Formulas

Supported formulas, architectures, and activations

Trainable Formulas

These formulas compile directly to PyTorch models and can be trained on your CSV data.

Linear Regression

Simple linear model

\(y = mx + b\)
Multiple Linear Regression

Multi-feature linear

\(y = \beta_0 + \beta_1 x_1 + \beta_2 x_2\)
Logistic Regression

Binary classification

\(y = \sigma(w^T x + b)\)
Polynomial Regression

Curved relationships

\(y = \beta_0 + \beta_1 x + \beta_2 x^2 + \beta_3 x^3\)
Single Layer (Sigmoid)

Neural layer with sigmoid

\(y = \sigma(Wx + b)\)
Single Layer (ReLU)

Neural layer with ReLU

\(y = \text{ReLU}(Wx + b)\)
Single Layer (Tanh)

Neural layer with tanh

\(y = \tanh(Wx + b)\)
Softmax Classifier

Multi-class classification

\(y = \text{softmax}(Wx + b)\)
2-Layer MLP

Two hidden layers

\(y = \sigma(W_2 \cdot \text{ReLU}(W_1 x + b_1) + b_2)\)
3-Layer MLP

Three hidden layers

\(y = \sigma(W_3 \cdot \text{ReLU}(W_2 \cdot \text{ReLU}(W_1 x + b_1) + b_2) + b_3)\)

Computable Formulas

These are evaluated symbolically via SymPy (no data needed).
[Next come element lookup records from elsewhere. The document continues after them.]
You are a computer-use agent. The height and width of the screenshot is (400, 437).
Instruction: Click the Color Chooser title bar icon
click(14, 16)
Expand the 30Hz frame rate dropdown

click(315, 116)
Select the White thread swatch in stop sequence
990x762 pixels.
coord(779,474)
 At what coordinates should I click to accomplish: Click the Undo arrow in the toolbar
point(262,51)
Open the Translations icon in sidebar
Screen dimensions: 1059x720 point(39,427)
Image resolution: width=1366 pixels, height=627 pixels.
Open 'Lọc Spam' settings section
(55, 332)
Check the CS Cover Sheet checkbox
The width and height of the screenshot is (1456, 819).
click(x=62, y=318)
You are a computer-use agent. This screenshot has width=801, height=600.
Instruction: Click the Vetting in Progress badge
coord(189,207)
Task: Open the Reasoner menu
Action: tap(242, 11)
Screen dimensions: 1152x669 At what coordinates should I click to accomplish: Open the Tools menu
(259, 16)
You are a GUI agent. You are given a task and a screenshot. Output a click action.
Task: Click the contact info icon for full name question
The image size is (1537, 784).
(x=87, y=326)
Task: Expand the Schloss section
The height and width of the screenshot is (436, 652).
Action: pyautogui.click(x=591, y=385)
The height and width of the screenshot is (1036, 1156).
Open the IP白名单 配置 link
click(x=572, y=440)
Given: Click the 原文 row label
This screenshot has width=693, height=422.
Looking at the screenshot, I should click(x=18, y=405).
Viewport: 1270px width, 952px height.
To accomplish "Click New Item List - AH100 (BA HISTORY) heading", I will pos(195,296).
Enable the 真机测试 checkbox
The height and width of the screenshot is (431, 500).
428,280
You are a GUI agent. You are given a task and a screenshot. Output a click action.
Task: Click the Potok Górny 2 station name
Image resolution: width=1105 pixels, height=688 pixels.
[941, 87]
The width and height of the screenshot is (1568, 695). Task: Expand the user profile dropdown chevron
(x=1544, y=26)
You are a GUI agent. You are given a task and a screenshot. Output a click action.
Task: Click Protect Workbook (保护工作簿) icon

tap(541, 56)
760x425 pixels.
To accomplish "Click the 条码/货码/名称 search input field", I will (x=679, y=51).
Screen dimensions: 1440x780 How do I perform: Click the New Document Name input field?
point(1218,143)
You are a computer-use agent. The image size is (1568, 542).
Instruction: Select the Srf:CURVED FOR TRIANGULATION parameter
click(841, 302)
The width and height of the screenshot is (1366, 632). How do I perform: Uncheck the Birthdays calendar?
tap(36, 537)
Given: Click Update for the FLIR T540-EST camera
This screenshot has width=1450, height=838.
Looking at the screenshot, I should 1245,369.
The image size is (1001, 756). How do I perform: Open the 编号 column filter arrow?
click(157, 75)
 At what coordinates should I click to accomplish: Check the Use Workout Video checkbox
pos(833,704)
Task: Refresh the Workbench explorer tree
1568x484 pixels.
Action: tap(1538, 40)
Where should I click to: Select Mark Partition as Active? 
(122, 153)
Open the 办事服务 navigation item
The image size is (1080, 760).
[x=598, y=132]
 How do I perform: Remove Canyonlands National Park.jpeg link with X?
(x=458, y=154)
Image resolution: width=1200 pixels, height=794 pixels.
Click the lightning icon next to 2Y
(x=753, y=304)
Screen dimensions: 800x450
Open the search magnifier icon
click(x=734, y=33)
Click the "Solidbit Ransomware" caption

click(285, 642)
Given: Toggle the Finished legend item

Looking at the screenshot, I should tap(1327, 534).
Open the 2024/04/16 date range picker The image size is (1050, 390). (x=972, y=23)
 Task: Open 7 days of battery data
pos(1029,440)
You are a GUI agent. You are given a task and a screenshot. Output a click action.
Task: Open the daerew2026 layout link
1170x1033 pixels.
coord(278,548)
Supports:

  • Arithmetic: 2^{10} + 3 \times 7
  • Algebra: solve equations, simplify, expand, factor
  • Calculus: derivatives, integrals, limits, series
  • Linear algebra: determinants, eigenvalues, matrix operations
  • Anything SymPy can handle, with LLM fallback for complex expressions

Architecture Support

Advanced architectures available via the pipeline (whiteboard) mode.

Attention
\(\text{softmax}(\frac{QK^T}{\sqrt{d_k}})V\)
Supported
Conv1D / Conv2D
\(\text{Conv}(x)\)
Supported
LSTM
\(\text{LSTM}(x)\)
Supported
GRU
\(\text{GRU}(x)\)
Supported
Transformer Encoder
\(\text{Transformer}(x)\)
Supported
Residual Block
\(y = x + F(x)\)
Supported

Supported Activations

sigmoidrelutanhsoftmaxleaky_reluelugeluselusilu

Tips for Successful Compilation

  • Use standard notation: W for weights, b for bias, x for input
  • Subscripts indicate layers: W_1, W_2, b_1, b_2
  • Wrap activations clearly: \sigma(...), \text{ReLU}(...)
  • For multi-layer networks, nest from inside out
  • If a formula doesn't compile, the system falls back to logistic regression. Check the warning banner
  • Use the whiteboard mode for complex architectures (attention, residual, etc.)